EXERCISE BRIEF: Could you return each line from the one bearing "Developers (61, 1349)" through the last line of the entries, exactly as it stands, with no pictures?

SUPPLIED RECORDS:
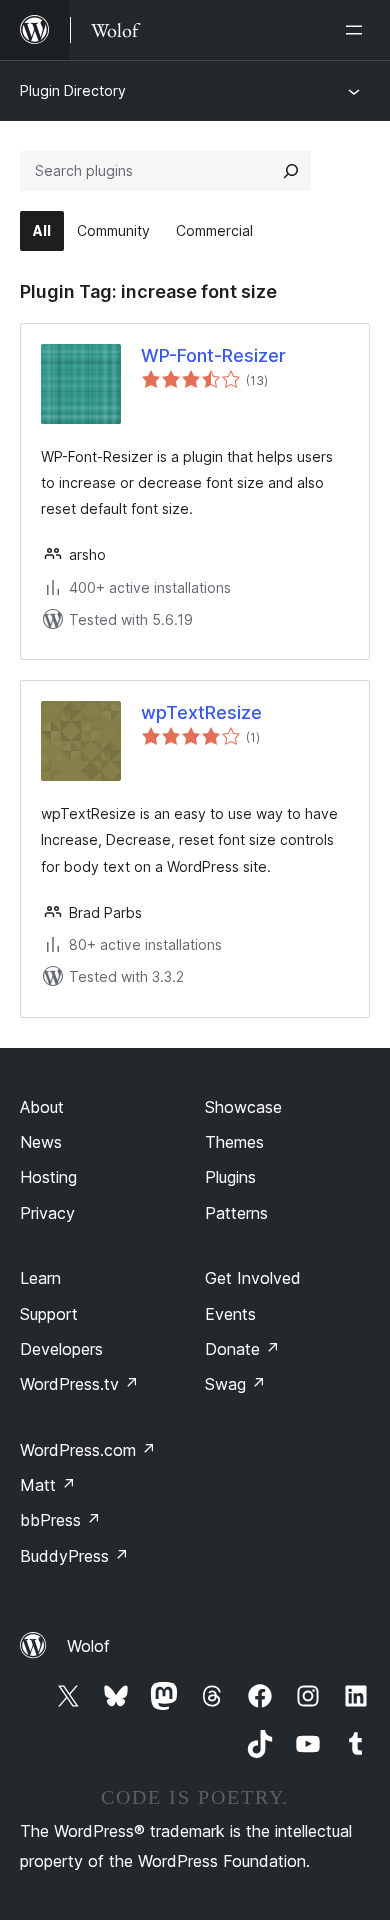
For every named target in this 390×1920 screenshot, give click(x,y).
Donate (242, 1349)
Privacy (47, 1213)
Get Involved (253, 1278)
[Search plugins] (291, 171)
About (42, 1107)
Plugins (230, 1177)
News (41, 1142)
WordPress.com (88, 1450)
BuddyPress (74, 1556)
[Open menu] (358, 30)
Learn (40, 1278)
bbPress (60, 1520)
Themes (234, 1142)
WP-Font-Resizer (213, 355)
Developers (61, 1349)
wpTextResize (201, 712)
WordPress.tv (79, 1384)
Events (230, 1314)
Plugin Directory (73, 90)
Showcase (243, 1107)
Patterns (236, 1213)
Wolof (88, 1646)
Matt (48, 1485)
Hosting (48, 1177)
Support (49, 1314)
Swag (235, 1384)
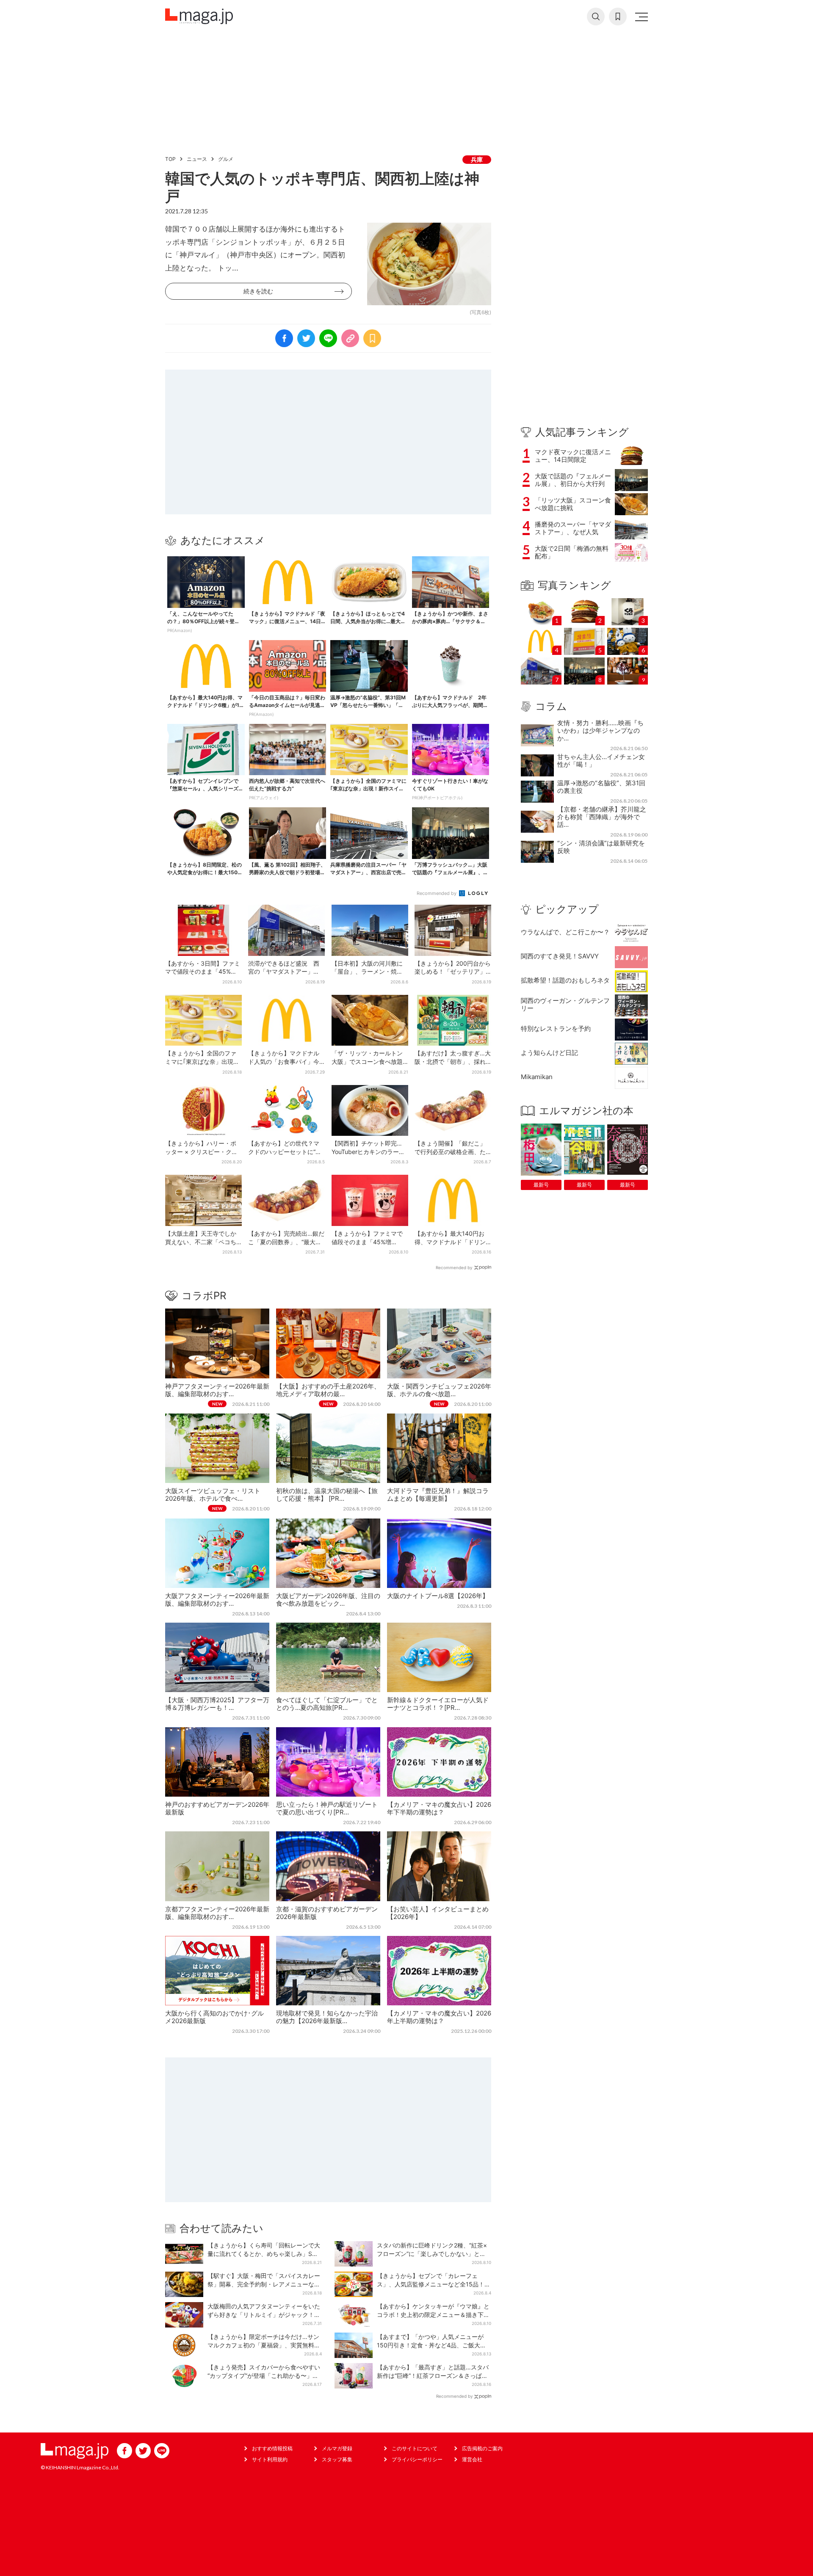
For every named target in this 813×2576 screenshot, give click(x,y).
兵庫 (477, 159)
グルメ (225, 159)
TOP (170, 159)
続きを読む (258, 291)
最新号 (541, 1185)
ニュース (197, 159)
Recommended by (437, 893)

RESULT:
Developers (61, 1349)
wpTextResize (201, 712)
WordPress.tv (79, 1384)
Events (230, 1314)
Plugin Directory (73, 90)
Showcase (243, 1107)
Patterns (236, 1213)
Wolof (88, 1646)
Matt (48, 1485)
Hosting (48, 1177)
Support (49, 1314)
Swag (235, 1384)
For every named target in this 813×2576 screenshot, give click(x,y).
兵庫 (477, 159)
グルメ (225, 159)
TOP (170, 159)
続きを読む (258, 291)
最新号 (541, 1185)
ニュース (197, 159)
Recommended by (437, 893)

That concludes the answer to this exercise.